_Task_.
Every line that contains "Given" must be located and copied from the data.

_Records provided_.
────────────────────────────────────────
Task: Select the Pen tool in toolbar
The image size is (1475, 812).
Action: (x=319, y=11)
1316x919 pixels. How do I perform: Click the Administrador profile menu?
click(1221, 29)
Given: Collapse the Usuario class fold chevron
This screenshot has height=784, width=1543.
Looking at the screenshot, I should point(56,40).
────────────────────────────────────────
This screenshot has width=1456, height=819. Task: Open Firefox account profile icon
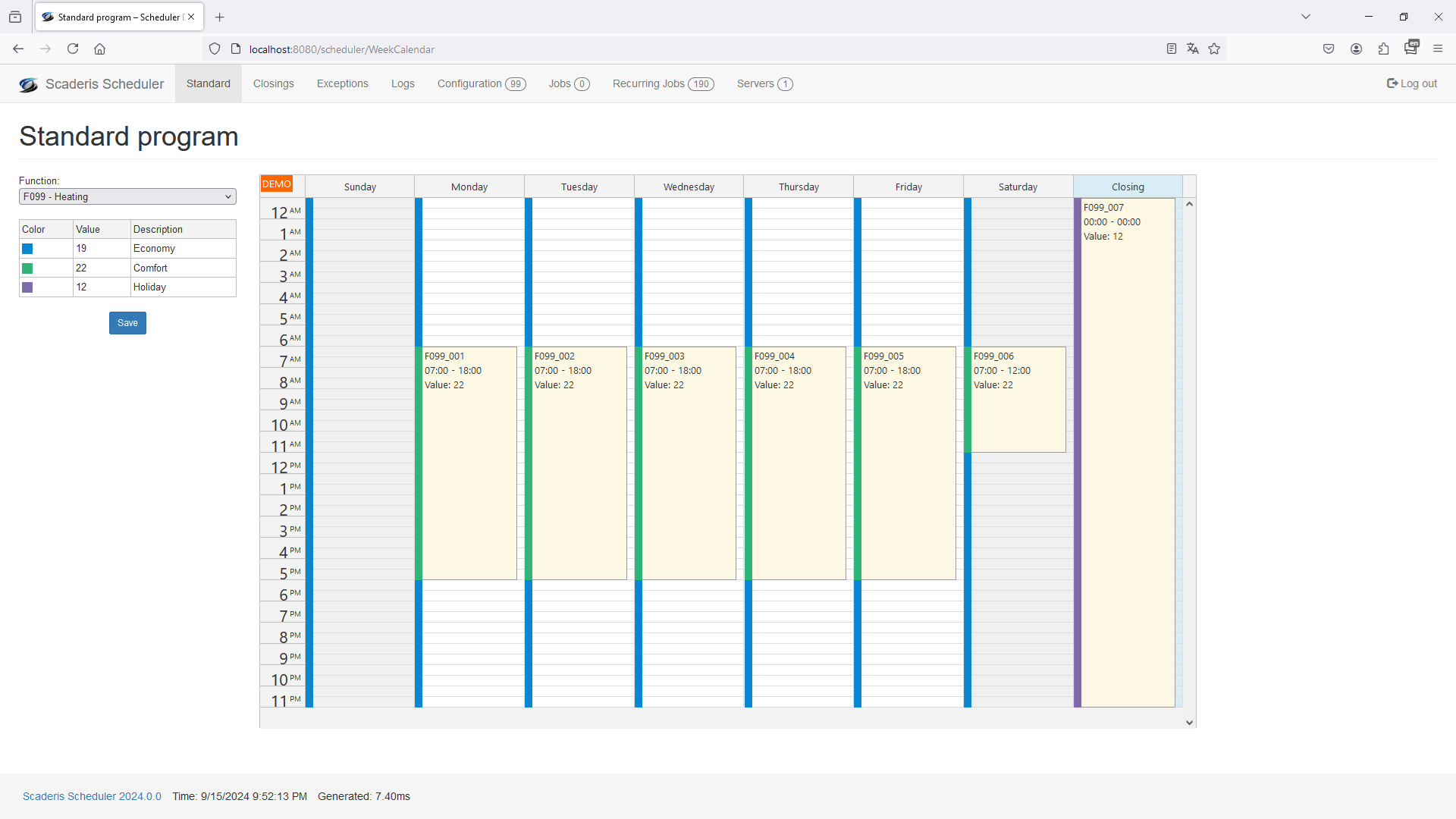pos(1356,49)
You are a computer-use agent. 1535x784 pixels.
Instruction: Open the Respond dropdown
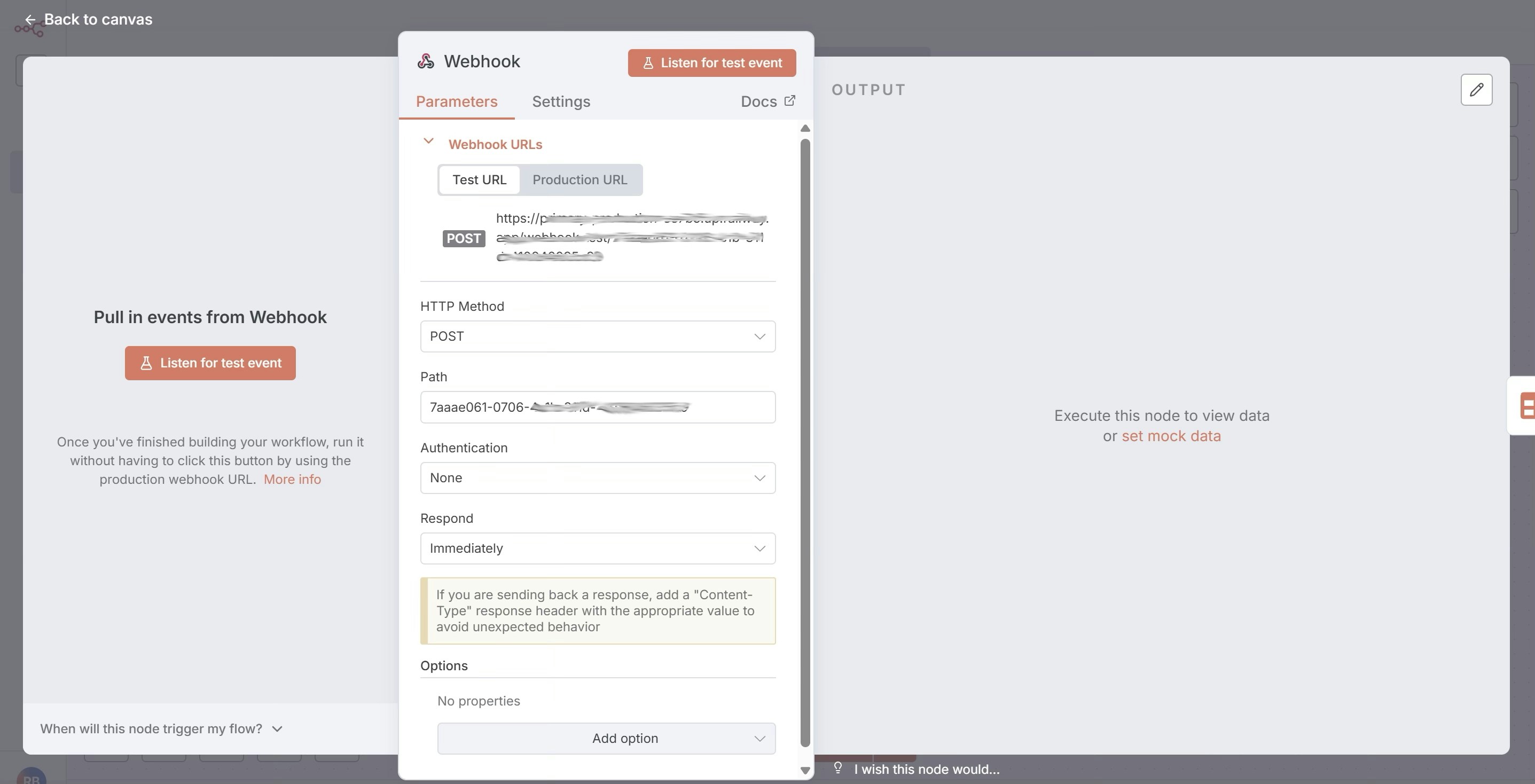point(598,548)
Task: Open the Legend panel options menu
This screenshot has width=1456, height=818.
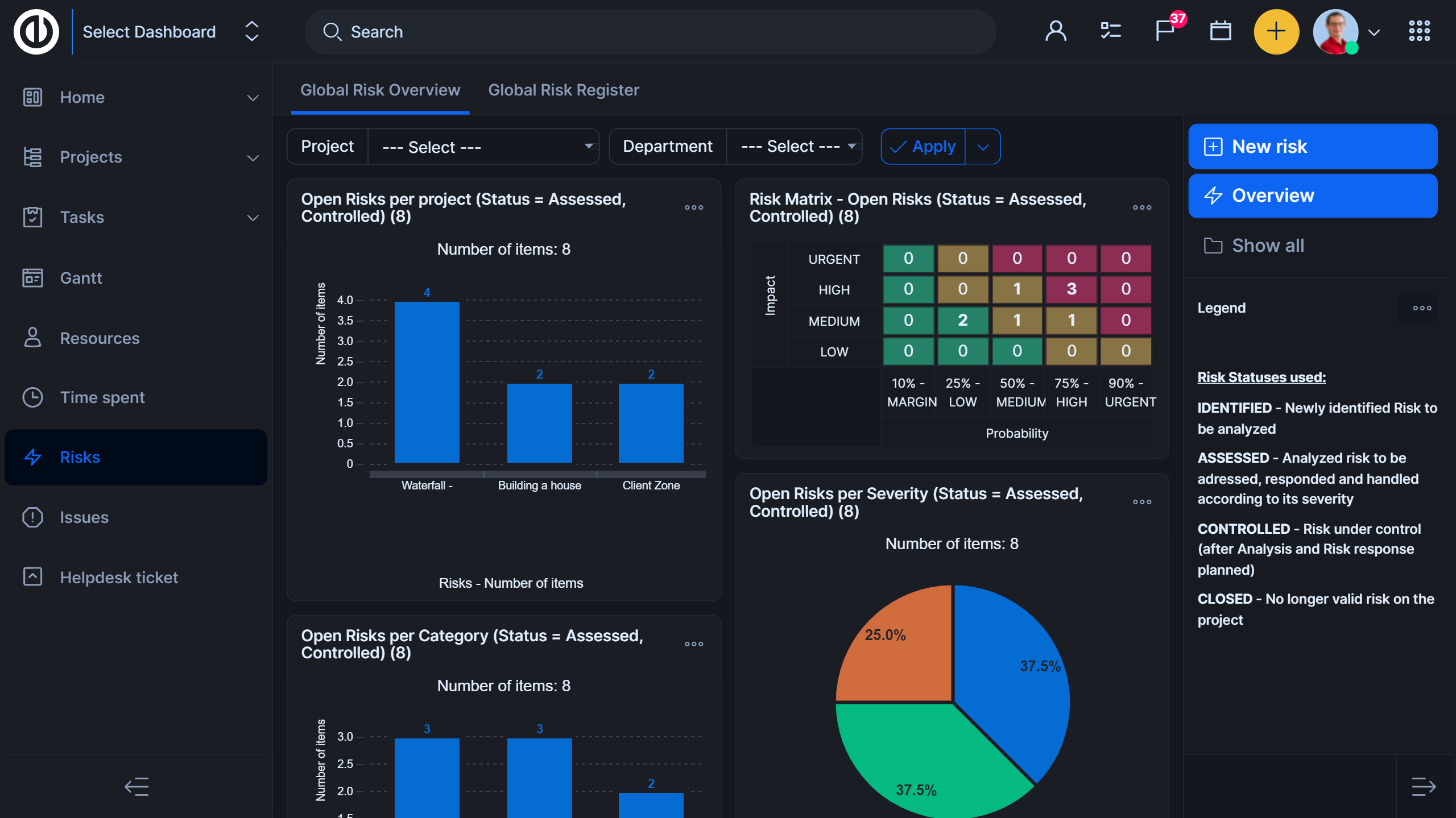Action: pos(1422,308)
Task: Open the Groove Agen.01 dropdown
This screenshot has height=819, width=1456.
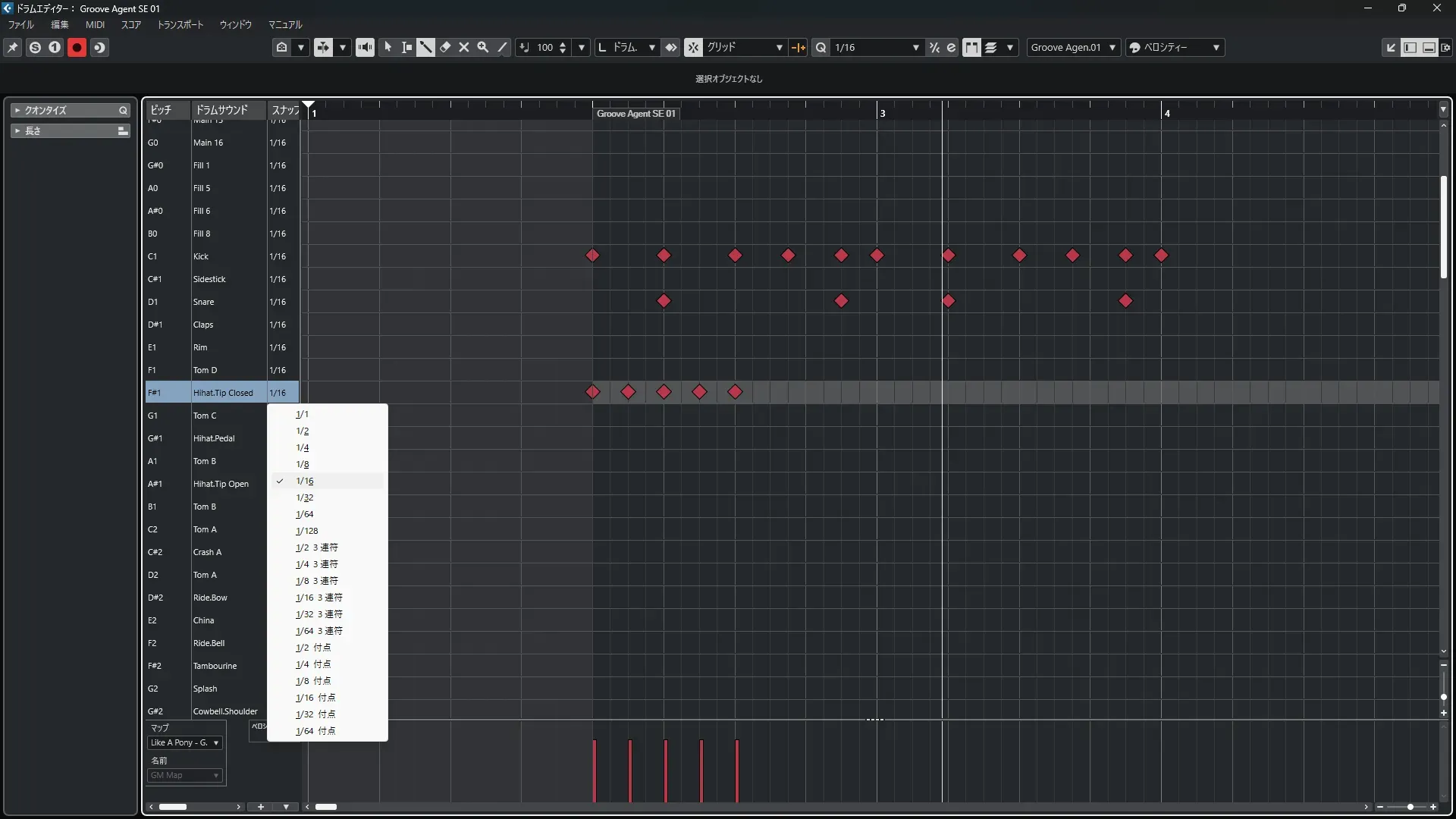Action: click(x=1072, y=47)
────────────────────────────────────────
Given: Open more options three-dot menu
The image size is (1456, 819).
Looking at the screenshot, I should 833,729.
────────────────────────────────────────
_Problem solution_.
Given: Collapse the Usuario class fold chevron
Given: Open more options three-dot menu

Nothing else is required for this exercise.